Task instructions: Please reproduce each of the following entries word for word, keeping every line as it appears.

Data drawn from a collection:
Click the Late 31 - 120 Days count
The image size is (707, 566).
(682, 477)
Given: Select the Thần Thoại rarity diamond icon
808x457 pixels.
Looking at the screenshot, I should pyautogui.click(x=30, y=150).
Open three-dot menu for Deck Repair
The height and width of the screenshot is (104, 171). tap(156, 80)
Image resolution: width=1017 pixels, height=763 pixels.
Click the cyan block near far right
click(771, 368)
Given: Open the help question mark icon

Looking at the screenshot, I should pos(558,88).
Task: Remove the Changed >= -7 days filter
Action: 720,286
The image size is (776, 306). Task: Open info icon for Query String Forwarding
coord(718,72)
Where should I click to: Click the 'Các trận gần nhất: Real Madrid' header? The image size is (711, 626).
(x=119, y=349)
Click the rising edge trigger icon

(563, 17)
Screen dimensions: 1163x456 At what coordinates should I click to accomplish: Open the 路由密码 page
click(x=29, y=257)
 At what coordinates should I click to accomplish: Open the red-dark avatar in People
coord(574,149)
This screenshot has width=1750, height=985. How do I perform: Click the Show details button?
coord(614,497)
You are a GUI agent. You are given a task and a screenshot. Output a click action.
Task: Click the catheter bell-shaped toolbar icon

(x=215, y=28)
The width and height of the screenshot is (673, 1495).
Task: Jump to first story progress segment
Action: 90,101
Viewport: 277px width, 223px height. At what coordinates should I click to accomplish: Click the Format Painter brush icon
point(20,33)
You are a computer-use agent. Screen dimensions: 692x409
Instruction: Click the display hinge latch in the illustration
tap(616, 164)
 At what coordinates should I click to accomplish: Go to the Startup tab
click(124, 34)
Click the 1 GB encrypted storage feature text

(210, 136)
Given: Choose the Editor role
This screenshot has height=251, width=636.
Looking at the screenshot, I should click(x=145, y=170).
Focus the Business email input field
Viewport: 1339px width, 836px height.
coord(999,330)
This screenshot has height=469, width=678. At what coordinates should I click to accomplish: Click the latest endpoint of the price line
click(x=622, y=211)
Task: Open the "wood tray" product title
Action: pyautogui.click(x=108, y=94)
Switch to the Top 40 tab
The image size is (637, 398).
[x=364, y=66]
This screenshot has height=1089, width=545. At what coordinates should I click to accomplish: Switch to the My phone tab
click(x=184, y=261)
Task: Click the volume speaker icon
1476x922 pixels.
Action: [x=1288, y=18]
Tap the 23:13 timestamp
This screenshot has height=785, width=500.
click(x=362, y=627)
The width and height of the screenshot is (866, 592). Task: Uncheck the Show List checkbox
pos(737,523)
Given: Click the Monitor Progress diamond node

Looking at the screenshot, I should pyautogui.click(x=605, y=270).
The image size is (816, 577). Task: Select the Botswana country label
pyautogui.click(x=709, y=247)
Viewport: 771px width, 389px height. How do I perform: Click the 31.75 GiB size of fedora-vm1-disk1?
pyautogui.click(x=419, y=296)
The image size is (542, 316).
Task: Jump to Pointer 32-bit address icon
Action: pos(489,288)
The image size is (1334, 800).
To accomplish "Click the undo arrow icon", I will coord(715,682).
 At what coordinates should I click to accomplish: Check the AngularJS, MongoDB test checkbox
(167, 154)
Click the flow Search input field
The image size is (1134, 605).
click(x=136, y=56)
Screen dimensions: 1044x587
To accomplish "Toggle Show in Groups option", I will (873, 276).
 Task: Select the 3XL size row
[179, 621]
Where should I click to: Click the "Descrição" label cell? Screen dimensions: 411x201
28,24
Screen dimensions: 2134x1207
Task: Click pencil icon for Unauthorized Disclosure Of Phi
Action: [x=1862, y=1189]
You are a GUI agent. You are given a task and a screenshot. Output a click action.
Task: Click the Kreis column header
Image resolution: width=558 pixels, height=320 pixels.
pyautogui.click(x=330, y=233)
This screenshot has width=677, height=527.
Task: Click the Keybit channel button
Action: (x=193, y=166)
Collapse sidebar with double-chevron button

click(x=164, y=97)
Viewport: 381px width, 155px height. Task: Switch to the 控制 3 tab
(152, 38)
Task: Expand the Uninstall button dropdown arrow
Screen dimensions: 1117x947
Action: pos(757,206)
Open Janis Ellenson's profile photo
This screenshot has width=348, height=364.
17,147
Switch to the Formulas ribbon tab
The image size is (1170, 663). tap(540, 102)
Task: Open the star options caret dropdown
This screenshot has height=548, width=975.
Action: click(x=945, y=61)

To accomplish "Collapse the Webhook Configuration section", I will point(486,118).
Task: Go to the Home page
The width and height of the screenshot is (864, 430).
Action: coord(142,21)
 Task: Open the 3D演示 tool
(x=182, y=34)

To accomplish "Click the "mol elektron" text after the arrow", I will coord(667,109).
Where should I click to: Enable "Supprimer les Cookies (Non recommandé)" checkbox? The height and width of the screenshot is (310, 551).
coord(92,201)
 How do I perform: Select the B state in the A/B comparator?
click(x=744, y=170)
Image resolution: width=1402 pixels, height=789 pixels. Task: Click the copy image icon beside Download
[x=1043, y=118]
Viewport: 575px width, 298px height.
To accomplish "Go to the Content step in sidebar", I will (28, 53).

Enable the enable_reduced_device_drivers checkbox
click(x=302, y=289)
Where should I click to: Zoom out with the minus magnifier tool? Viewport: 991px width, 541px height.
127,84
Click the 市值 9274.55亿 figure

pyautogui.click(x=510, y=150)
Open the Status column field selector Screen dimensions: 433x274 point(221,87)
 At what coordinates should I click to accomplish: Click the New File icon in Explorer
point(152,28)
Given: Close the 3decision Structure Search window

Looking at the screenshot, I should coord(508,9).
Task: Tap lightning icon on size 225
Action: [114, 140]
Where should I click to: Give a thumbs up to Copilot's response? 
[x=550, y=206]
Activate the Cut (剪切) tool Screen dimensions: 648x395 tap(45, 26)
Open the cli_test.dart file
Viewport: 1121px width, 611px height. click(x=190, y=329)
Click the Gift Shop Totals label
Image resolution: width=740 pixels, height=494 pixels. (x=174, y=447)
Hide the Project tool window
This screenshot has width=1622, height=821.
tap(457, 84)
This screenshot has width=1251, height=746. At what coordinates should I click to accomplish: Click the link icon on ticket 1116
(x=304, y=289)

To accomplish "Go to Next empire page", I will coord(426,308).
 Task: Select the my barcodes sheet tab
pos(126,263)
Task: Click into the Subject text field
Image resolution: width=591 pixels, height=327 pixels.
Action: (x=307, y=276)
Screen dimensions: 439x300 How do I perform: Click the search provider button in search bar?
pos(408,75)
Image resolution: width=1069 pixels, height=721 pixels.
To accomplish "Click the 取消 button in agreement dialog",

Worked answer:
Click the Late 31 - 120 Days count
The image size is (707, 566).
(682, 477)
Given: Select the Thần Thoại rarity diamond icon
808x457 pixels.
Looking at the screenshot, I should pyautogui.click(x=30, y=150).
Open three-dot menu for Deck Repair
The height and width of the screenshot is (104, 171). tap(156, 80)
Image resolution: width=1017 pixels, height=763 pixels.
Click the cyan block near far right
click(771, 368)
Given: Open the help question mark icon

Looking at the screenshot, I should pos(558,88).
Task: Remove the Changed >= -7 days filter
Action: 720,286
The image size is (776, 306). Task: Open info icon for Query String Forwarding
coord(718,72)
Where should I click to: Click the 'Các trận gần nhất: Real Madrid' header? The image size is (711, 626).
(x=119, y=349)
Click the rising edge trigger icon

(563, 17)
Screen dimensions: 1163x456 At what coordinates should I click to accomplish: Open the 路由密码 page
click(x=29, y=257)
 At what coordinates should I click to accomplish: Open the red-dark avatar in People
coord(574,149)
This screenshot has width=1750, height=985. How do I perform: Click the Show details button?
coord(614,497)
You are a GUI agent. You are given a task and a screenshot. Output a click action.
Task: Click the catheter bell-shaped toolbar icon

(x=215, y=28)
The width and height of the screenshot is (673, 1495).
Task: Jump to first story progress segment
Action: 90,101
Viewport: 277px width, 223px height. At what coordinates should I click to accomplish: Click the Format Painter brush icon
point(20,33)
You are a computer-use agent. Screen dimensions: 692x409
Instruction: Click the display hinge latch in the illustration
tap(616, 164)
 At what coordinates should I click to accomplish: Go to the Startup tab
click(124, 34)
Click the 1 GB encrypted storage feature text

(210, 136)
Given: Choose the Editor role
This screenshot has height=251, width=636.
Looking at the screenshot, I should click(x=145, y=170).
Focus the Business email input field
Viewport: 1339px width, 836px height.
coord(999,330)
This screenshot has height=469, width=678. At what coordinates should I click to accomplish: Click the latest endpoint of the price line
click(x=622, y=211)
Task: Open the "wood tray" product title
Action: pyautogui.click(x=108, y=94)
Switch to the Top 40 tab
The image size is (637, 398).
[x=364, y=66]
This screenshot has height=1089, width=545. At what coordinates should I click to accomplish: Switch to the My phone tab
click(x=184, y=261)
Task: Click the volume speaker icon
1476x922 pixels.
Action: [x=1288, y=18]
Tap the 23:13 timestamp
This screenshot has height=785, width=500.
click(x=362, y=627)
The width and height of the screenshot is (866, 592). Task: Uncheck the Show List checkbox
pos(737,523)
Given: Click the Monitor Progress diamond node

Looking at the screenshot, I should pyautogui.click(x=605, y=270).
The image size is (816, 577). Task: Select the Botswana country label
pyautogui.click(x=709, y=247)
Viewport: 771px width, 389px height. How do I perform: Click the 31.75 GiB size of fedora-vm1-disk1?
pyautogui.click(x=419, y=296)
The image size is (542, 316).
Task: Jump to Pointer 32-bit address icon
Action: pos(489,288)
The image size is (1334, 800).
To accomplish "Click the undo arrow icon", I will coord(715,682).
 At what coordinates should I click to accomplish: Check the AngularJS, MongoDB test checkbox
(167, 154)
Click the flow Search input field
The image size is (1134, 605).
click(x=136, y=56)
Screen dimensions: 1044x587
To accomplish "Toggle Show in Groups option", I will (873, 276).
 Task: Select the 3XL size row
[179, 621]
Where should I click to: Click the "Descrição" label cell? Screen dimensions: 411x201
28,24
Screen dimensions: 2134x1207
Task: Click pencil icon for Unauthorized Disclosure Of Phi
Action: [x=1862, y=1189]
You are a GUI agent. You are given a task and a screenshot. Output a click action.
Task: Click the Kreis column header
Image resolution: width=558 pixels, height=320 pixels.
pyautogui.click(x=330, y=233)
This screenshot has width=677, height=527.
Task: Click the Keybit channel button
Action: (x=193, y=166)
Collapse sidebar with double-chevron button

click(x=164, y=97)
Viewport: 381px width, 155px height. Task: Switch to the 控制 3 tab
(152, 38)
Task: Expand the Uninstall button dropdown arrow
Screen dimensions: 1117x947
Action: pos(757,206)
Open Janis Ellenson's profile photo
This screenshot has width=348, height=364.
17,147
Switch to the Formulas ribbon tab
The image size is (1170, 663). tap(540, 102)
Task: Open the star options caret dropdown
This screenshot has height=548, width=975.
Action: click(x=945, y=61)

To accomplish "Collapse the Webhook Configuration section", I will point(486,118).
Task: Go to the Home page
The width and height of the screenshot is (864, 430).
Action: coord(142,21)
 Task: Open the 3D演示 tool
(x=182, y=34)

To accomplish "Click the "mol elektron" text after the arrow", I will coord(667,109).
Where should I click to: Enable "Supprimer les Cookies (Non recommandé)" checkbox? The height and width of the screenshot is (310, 551).
coord(92,201)
 How do I perform: Select the B state in the A/B comparator?
click(x=744, y=170)
Image resolution: width=1402 pixels, height=789 pixels. Task: Click the copy image icon beside Download
[x=1043, y=118]
Viewport: 575px width, 298px height.
To accomplish "Go to the Content step in sidebar", I will (28, 53).

Enable the enable_reduced_device_drivers checkbox
click(x=302, y=289)
Where should I click to: Zoom out with the minus magnifier tool? Viewport: 991px width, 541px height.
127,84
Click the 市值 9274.55亿 figure

pyautogui.click(x=510, y=150)
Open the Status column field selector Screen dimensions: 433x274 point(221,87)
 At what coordinates should I click to accomplish: Click the New File icon in Explorer
point(152,28)
Given: Close the 3decision Structure Search window

Looking at the screenshot, I should coord(508,9).
Task: Tap lightning icon on size 225
Action: [114, 140]
Where should I click to: Give a thumbs up to Copilot's response? 
[x=550, y=206]
Activate the Cut (剪切) tool Screen dimensions: 648x395 tap(45, 26)
Open the cli_test.dart file
Viewport: 1121px width, 611px height. click(x=190, y=329)
Click the Gift Shop Totals label
Image resolution: width=740 pixels, height=494 pixels. (x=174, y=447)
Hide the Project tool window
This screenshot has width=1622, height=821.
tap(457, 84)
This screenshot has width=1251, height=746. At what coordinates should I click to accomplish: Click the link icon on ticket 1116
(x=304, y=289)

To accomplish "Go to Next empire page", I will coord(426,308).
 Task: Select the my barcodes sheet tab
pos(126,263)
Task: Click into the Subject text field
Image resolution: width=591 pixels, height=327 pixels.
Action: (x=307, y=276)
Screen dimensions: 439x300 How do I perform: Click the search provider button in search bar?
pos(408,75)
Image resolution: width=1069 pixels, height=721 pixels.
To accomplish "Click the 取消 button in agreement dialog",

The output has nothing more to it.